Some berries fall: those are for squirrels.
Some are unripe, reserved for bears.
Some go into the metal bowl.
Those are for you, so you may taste them
just for a moment.
That’s good times: one little sweetness
after another, then quickly gone.
Once, this old woman
I’m conjuring up for you
would have been my grandmother.
Today it’s me.
Years from now it might be you,
if you’re quite lucky.
The hands reaching in
among the leaves and spines
were once my mother’s.
I’ve passed them on.
Decades ahead, you’ll study your own
temporary hands, and you’ll remember.
Don’t cry, this is what happens.
Look! The steel bowl
is almost full.

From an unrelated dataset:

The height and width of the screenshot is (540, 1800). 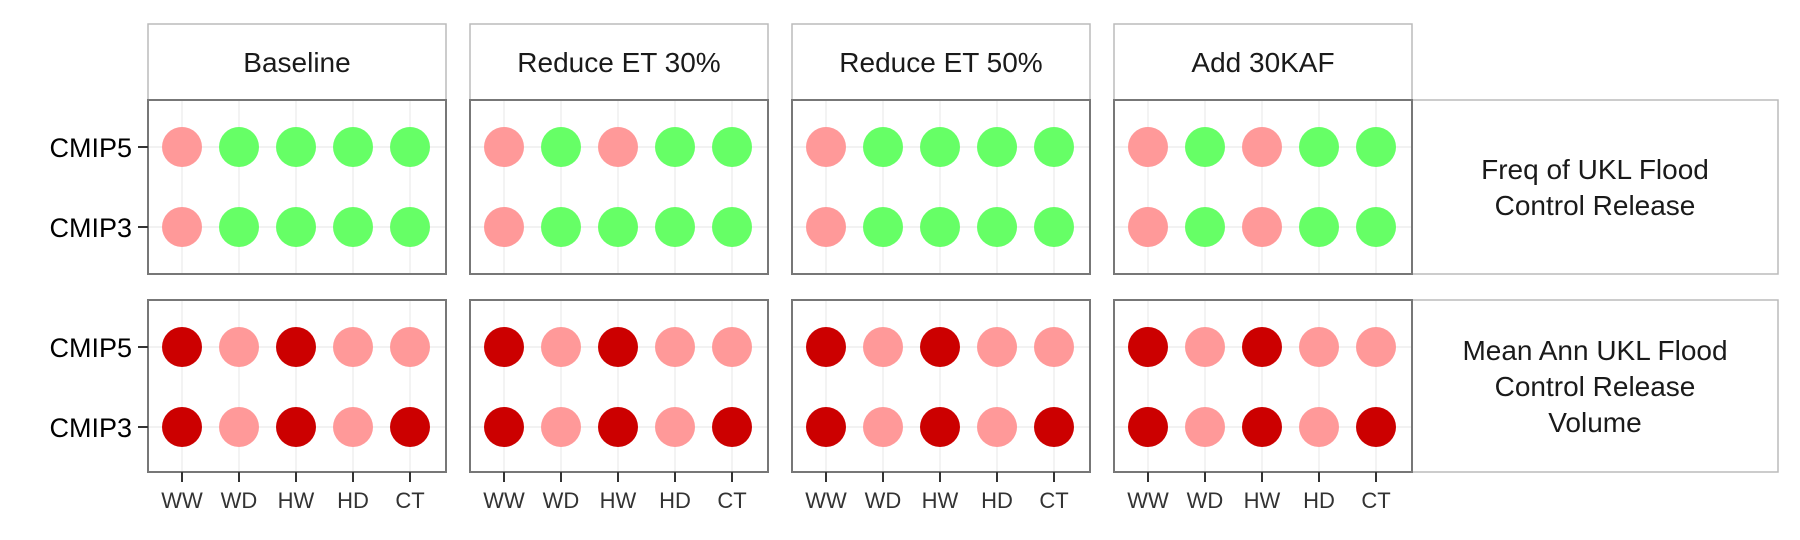 I want to click on column-strip-label: Reduce ET 30%, so click(x=618, y=62).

Enough for all of us.
The blackberries gleam like glass,
like the glass ornaments
we hang on trees in December
to remind ourselves to be grateful for snow.

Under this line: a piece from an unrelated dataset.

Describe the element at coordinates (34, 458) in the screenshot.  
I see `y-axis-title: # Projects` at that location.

Some berries occur in sun,
but they are smaller.
It’s as I always told you:
the best ones grow in shadow.
Copyright © 2020 by Margaret Atwood, Dearly, Penguin Random House Canada
Blackberries
I practise the outworn Victorian art
Of hooking wool roses to cover
The piano legs; limbs rather; but under
These ornate surfaces, the hard
Naked wood is still there.
I am industrious and clever
With my hands: I execute in paint
Landscapes on doorpanels and screens.
Down my arranged vistas, furniture
And pillows flourish in plump scenery
And on my table stands a miniature
Lemon tree in a small china garden.
It is prudent to thus restrain one’s eden
Indoors. I never eat my bitter lemons
And everything remains in its own spot
Except the devil, who is under the piano
With a fringed purple tablecloth over
Him. I hear him sucking lemon rinds.
I cannot make him blend with my decor
Even with roses: his tail sticks out behind.